Samy Naceri, l'homme de l'ombre Mais quel est donc le mal-être dont souffre Samy Naceri ? Nul ne le sait, pas même l'acteur phare de Taxi, qui face à son incompréhension, s'en prend aux autres.

Le 25 novembre 2005, il frappe un jeune homme dans un restaurant parisien, ce qui lui vaut de dormir en prison pendant plus de deux mois. A peine remis en liberté, il récidive. Il s'en prend à un chauffeur de taxi, le 31 mars 2006, après avoir ingéré une boîte de Lexomil et quinze whiskies dans le but de mettre fin à ses jours. La police intervient, il insulte les flics et se voit condamner, le 14 décembre, à six mois de prison ferme et 8000 euros d'amende pour outrages et injures racistes envers des policiers.

La décision de justice ne calme pas pour autant les ardeurs de l'acteur. Dans la nuit du 2 au 3 janvier 2007, il menace à l'aide d'un couteau, volé dans un restaurant plus tôt dans la soirée, le physionomiste d'une boîte de nuit, qui lui en refusait l'entrée. S'ensuit une bagarre avec les vigiles de l'établissement. Envoyé au tapis, Samy Naceri se blesse à la mâchoire. La police viendra ensuite le ramasser pour le placer en garde à vue.

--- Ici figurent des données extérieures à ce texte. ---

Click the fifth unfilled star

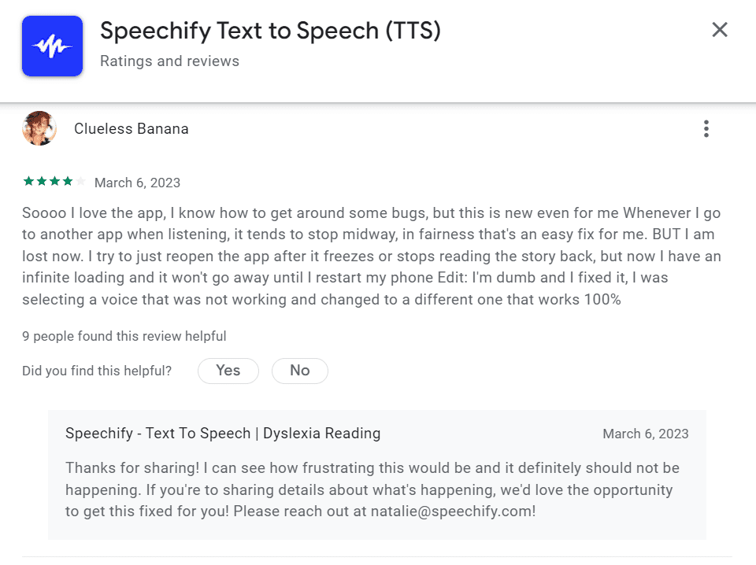tap(80, 181)
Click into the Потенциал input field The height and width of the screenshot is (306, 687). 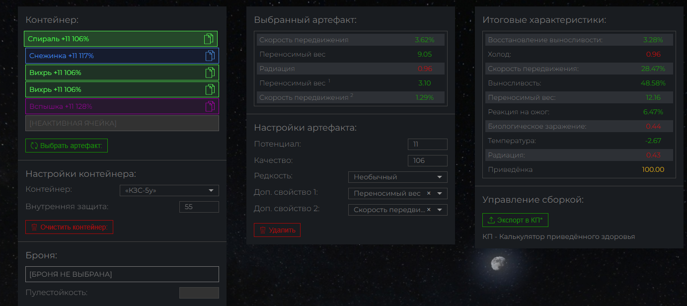click(x=427, y=144)
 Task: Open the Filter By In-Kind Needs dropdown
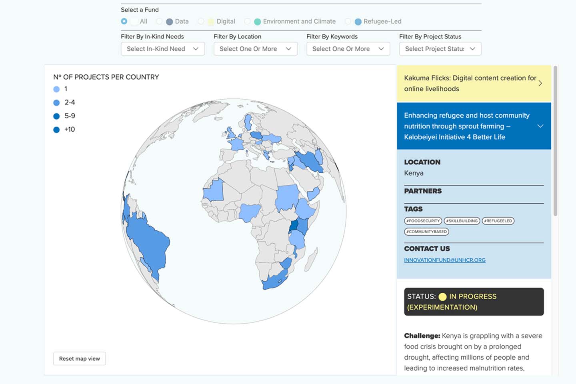coord(162,49)
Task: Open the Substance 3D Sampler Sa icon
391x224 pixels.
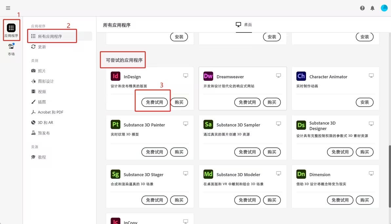Action: pyautogui.click(x=208, y=125)
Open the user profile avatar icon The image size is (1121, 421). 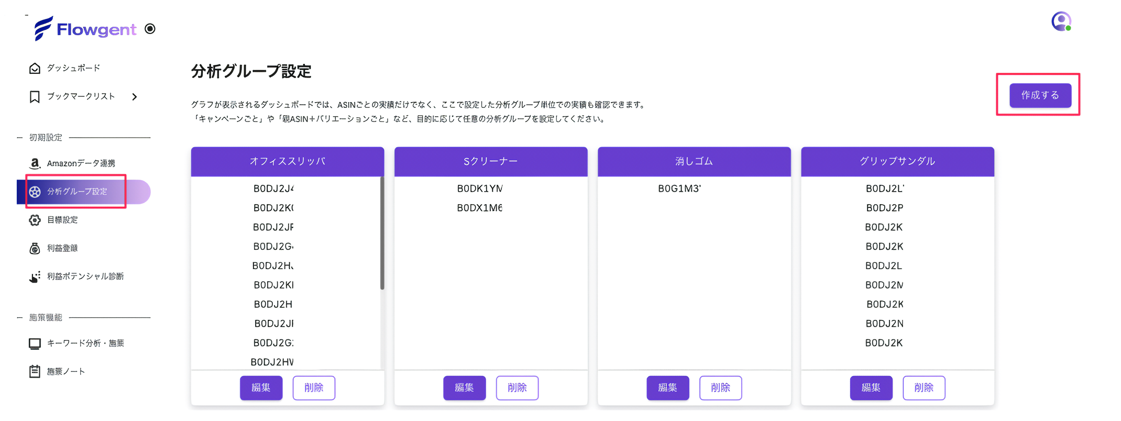pyautogui.click(x=1061, y=21)
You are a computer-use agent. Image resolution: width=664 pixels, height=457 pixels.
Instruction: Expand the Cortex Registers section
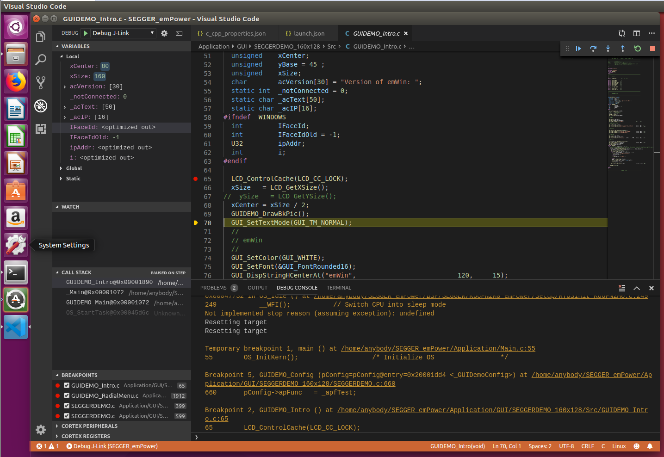[x=86, y=436]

N'ayez crainte : toujours derrière les barreaux, l'agresseur du septième art ne devrait pas s'en prendre à vous d'aussitôt. Le tribunal de grande instance d'Aix-en-Provence a décidé, aujourd'hui, de le maintenir en détention jusqu'au 8 février prochain, date à laquelle il sera jugé pour violences avec arme contre des vigiles d'une boîte de nuit.

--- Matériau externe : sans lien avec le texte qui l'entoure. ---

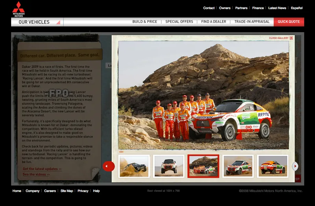Click Get the latest updates link
The image size is (315, 206).
click(x=42, y=169)
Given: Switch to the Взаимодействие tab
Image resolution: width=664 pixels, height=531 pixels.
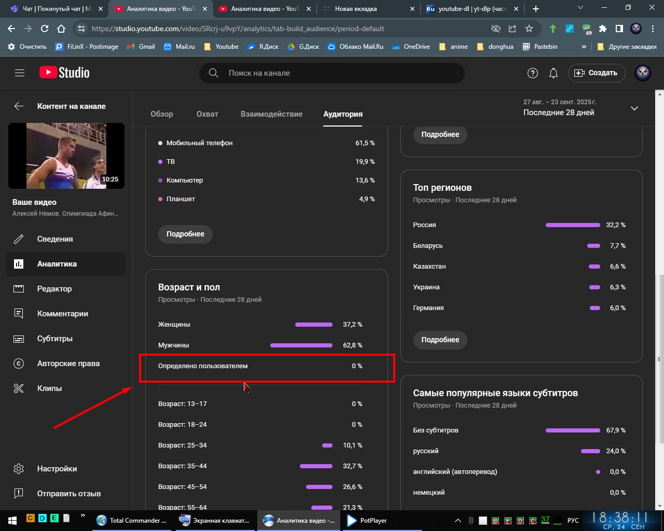Looking at the screenshot, I should (271, 114).
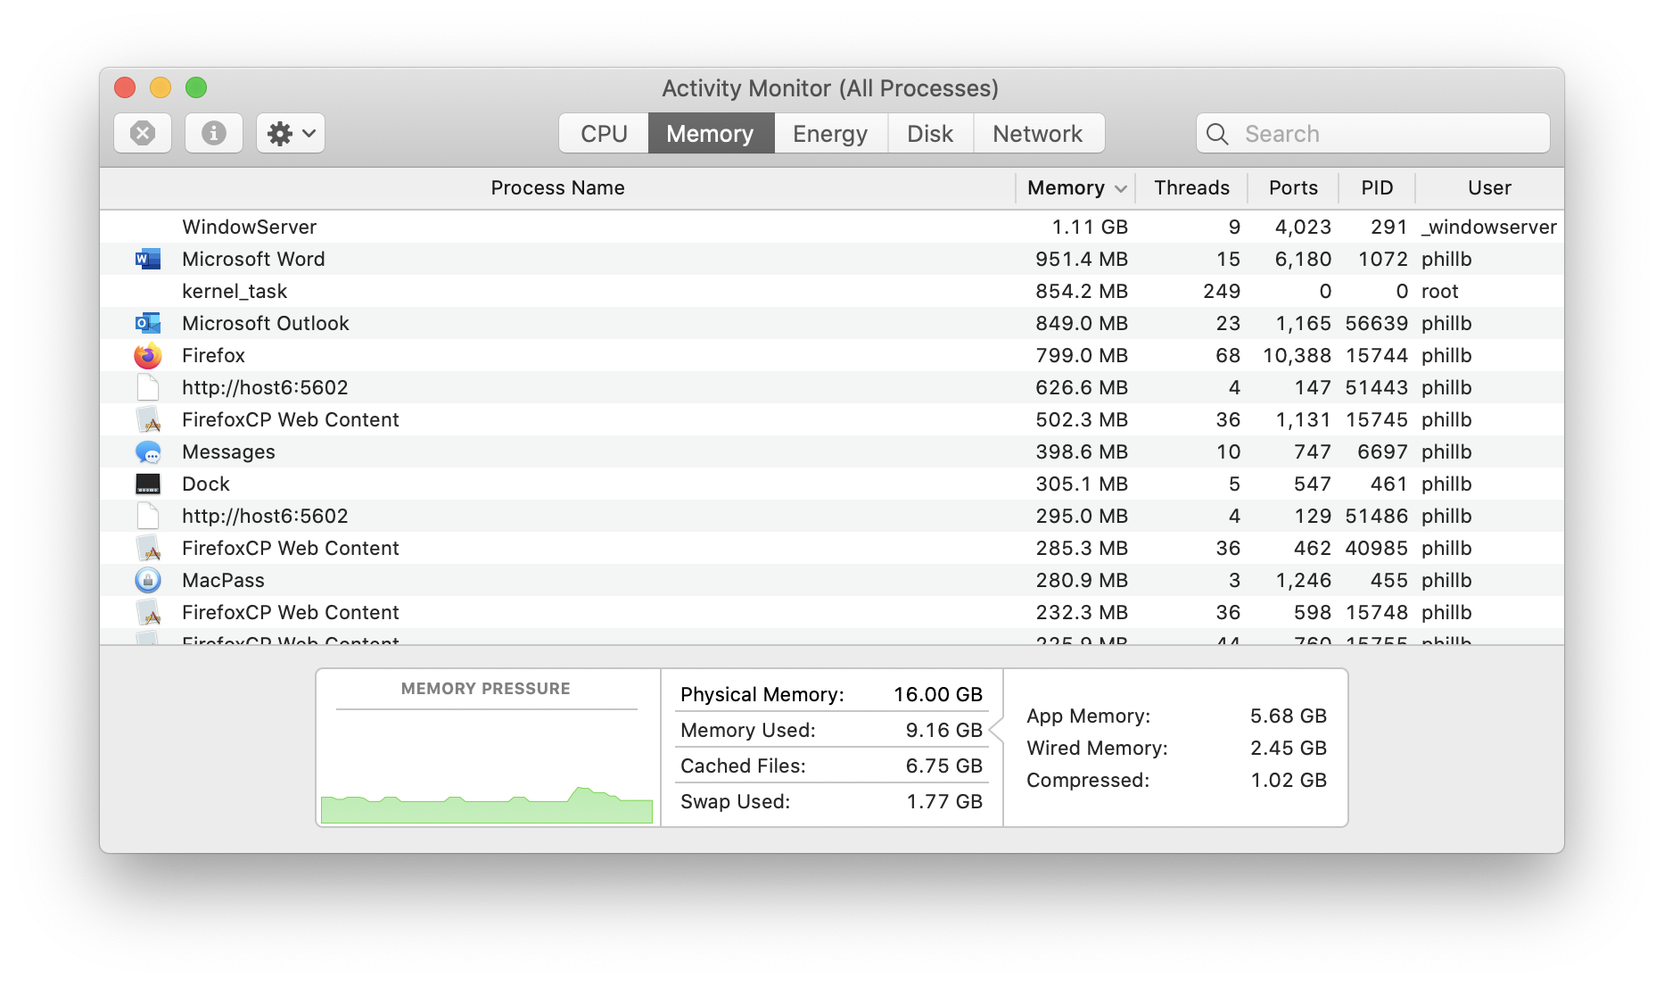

Si on ajoute à ce mois de prison, les six mois écopés le 14 décembre, ceux que pourraient lui rapporter l'affaire du 25 novembre 2005, toujours en cours, et cette dernière altercation, on ne devrait pas voir Samy Naceri à l'affiche d'un film pendant quelques années. Ou alors à l'affiche d'un documentaire sur les conditions de vie des taulards.